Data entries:
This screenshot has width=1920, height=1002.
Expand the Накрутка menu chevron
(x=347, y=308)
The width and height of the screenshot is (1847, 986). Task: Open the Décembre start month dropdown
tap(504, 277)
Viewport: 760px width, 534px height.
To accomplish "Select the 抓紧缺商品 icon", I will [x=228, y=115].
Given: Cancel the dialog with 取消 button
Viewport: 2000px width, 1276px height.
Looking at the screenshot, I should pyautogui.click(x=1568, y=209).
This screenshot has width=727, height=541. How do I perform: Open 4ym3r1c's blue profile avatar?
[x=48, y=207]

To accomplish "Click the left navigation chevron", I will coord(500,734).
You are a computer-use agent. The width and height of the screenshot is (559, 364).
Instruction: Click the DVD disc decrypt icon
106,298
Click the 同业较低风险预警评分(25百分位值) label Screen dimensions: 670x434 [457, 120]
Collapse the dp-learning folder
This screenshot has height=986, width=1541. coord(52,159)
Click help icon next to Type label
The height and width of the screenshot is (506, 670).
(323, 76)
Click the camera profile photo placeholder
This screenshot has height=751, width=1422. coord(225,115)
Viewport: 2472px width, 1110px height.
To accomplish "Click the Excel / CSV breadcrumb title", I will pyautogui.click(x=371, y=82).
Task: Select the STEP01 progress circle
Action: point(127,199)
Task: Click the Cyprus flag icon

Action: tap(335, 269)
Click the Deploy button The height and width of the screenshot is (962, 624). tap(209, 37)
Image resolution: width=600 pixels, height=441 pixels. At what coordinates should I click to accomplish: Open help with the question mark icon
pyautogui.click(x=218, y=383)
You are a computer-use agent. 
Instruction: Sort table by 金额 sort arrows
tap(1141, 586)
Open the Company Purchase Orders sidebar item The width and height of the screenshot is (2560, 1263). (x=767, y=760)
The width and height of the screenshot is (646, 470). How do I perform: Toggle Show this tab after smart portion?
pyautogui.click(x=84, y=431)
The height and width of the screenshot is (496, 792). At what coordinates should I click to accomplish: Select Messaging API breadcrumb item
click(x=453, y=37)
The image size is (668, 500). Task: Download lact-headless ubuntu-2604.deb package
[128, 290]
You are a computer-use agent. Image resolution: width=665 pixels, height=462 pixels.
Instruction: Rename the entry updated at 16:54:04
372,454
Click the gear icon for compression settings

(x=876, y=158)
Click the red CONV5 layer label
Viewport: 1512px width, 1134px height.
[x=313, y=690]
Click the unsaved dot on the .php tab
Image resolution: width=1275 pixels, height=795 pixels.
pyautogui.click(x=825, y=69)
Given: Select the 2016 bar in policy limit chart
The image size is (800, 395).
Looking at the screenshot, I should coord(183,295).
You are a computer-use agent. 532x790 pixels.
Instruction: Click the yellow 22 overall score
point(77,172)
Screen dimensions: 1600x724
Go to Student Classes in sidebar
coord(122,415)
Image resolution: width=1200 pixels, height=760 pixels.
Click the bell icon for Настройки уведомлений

**SHORT EXERCISE**
Please reproduce every one of these lines verbatim.

**EXERCISE SOLUTION**
This screenshot has width=1920, height=1002.
Expand the Накрутка menu chevron
(x=347, y=308)
The width and height of the screenshot is (1847, 986). Task: Open the Décembre start month dropdown
tap(504, 277)
Viewport: 760px width, 534px height.
To accomplish "Select the 抓紧缺商品 icon", I will [x=228, y=115].
Given: Cancel the dialog with 取消 button
Viewport: 2000px width, 1276px height.
Looking at the screenshot, I should pyautogui.click(x=1568, y=209).
This screenshot has width=727, height=541. How do I perform: Open 4ym3r1c's blue profile avatar?
[x=48, y=207]

To accomplish "Click the left navigation chevron", I will coord(500,734).
You are a computer-use agent. The width and height of the screenshot is (559, 364).
Instruction: Click the DVD disc decrypt icon
106,298
Click the 同业较低风险预警评分(25百分位值) label Screen dimensions: 670x434 [457, 120]
Collapse the dp-learning folder
This screenshot has height=986, width=1541. coord(52,159)
Click help icon next to Type label
The height and width of the screenshot is (506, 670).
(323, 76)
Click the camera profile photo placeholder
This screenshot has height=751, width=1422. coord(225,115)
Viewport: 2472px width, 1110px height.
To accomplish "Click the Excel / CSV breadcrumb title", I will pyautogui.click(x=371, y=82).
Task: Select the STEP01 progress circle
Action: point(127,199)
Task: Click the Cyprus flag icon

Action: tap(335, 269)
Click the Deploy button The height and width of the screenshot is (962, 624). tap(209, 37)
Image resolution: width=600 pixels, height=441 pixels. At what coordinates should I click to accomplish: Open help with the question mark icon
pyautogui.click(x=218, y=383)
You are a computer-use agent. 
Instruction: Sort table by 金额 sort arrows
tap(1141, 586)
Open the Company Purchase Orders sidebar item The width and height of the screenshot is (2560, 1263). (x=767, y=760)
The width and height of the screenshot is (646, 470). How do I perform: Toggle Show this tab after smart portion?
pyautogui.click(x=84, y=431)
The height and width of the screenshot is (496, 792). At what coordinates should I click to accomplish: Select Messaging API breadcrumb item
click(x=453, y=37)
The image size is (668, 500). Task: Download lact-headless ubuntu-2604.deb package
[128, 290]
You are a computer-use agent. Image resolution: width=665 pixels, height=462 pixels.
Instruction: Rename the entry updated at 16:54:04
372,454
Click the gear icon for compression settings

(x=876, y=158)
Click the red CONV5 layer label
Viewport: 1512px width, 1134px height.
[x=313, y=690]
Click the unsaved dot on the .php tab
Image resolution: width=1275 pixels, height=795 pixels.
pyautogui.click(x=825, y=69)
Given: Select the 2016 bar in policy limit chart
The image size is (800, 395).
Looking at the screenshot, I should coord(183,295).
You are a computer-use agent. 532x790 pixels.
Instruction: Click the yellow 22 overall score
point(77,172)
Screen dimensions: 1600x724
Go to Student Classes in sidebar
coord(122,415)
Image resolution: width=1200 pixels, height=760 pixels.
Click the bell icon for Настройки уведомлений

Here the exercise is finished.